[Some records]

########

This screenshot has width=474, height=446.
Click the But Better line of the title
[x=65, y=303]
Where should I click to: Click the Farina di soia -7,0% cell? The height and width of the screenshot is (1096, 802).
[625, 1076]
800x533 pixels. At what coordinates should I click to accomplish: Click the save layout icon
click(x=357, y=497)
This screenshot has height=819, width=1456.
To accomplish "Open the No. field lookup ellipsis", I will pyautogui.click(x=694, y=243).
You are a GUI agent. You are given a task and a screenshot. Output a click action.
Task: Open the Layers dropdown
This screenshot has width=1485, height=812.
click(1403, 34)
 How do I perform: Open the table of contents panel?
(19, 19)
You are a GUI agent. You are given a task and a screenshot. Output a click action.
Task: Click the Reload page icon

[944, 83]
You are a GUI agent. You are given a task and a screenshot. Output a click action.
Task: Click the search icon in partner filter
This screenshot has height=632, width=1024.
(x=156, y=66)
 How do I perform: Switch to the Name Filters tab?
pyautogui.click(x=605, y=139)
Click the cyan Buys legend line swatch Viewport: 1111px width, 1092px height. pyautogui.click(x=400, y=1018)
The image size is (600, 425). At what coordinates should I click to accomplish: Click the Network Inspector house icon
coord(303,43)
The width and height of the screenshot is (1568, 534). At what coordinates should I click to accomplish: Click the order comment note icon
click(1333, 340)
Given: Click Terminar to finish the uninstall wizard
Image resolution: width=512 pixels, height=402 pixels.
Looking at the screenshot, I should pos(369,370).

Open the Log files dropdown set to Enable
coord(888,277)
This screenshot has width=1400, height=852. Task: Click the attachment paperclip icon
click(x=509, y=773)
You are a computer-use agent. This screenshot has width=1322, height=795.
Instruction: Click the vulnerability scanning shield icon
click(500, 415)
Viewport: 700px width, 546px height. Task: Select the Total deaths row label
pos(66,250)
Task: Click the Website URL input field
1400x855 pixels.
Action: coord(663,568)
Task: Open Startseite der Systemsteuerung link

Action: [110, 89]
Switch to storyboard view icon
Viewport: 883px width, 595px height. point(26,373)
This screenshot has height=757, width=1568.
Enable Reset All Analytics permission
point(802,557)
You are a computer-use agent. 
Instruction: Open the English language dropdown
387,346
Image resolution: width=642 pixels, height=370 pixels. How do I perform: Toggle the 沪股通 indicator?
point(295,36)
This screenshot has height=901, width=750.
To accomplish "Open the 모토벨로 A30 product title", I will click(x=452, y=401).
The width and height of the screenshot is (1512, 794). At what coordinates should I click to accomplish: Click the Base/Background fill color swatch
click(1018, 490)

########

• [Aim of the exercise]: Show every line of the records above that contains the string "pyautogui".

• [Output of the exercise]:
To accomplish "Open the No. field lookup ellipsis", I will pyautogui.click(x=694, y=243).
pyautogui.click(x=605, y=139)
Click the cyan Buys legend line swatch Viewport: 1111px width, 1092px height. pyautogui.click(x=400, y=1018)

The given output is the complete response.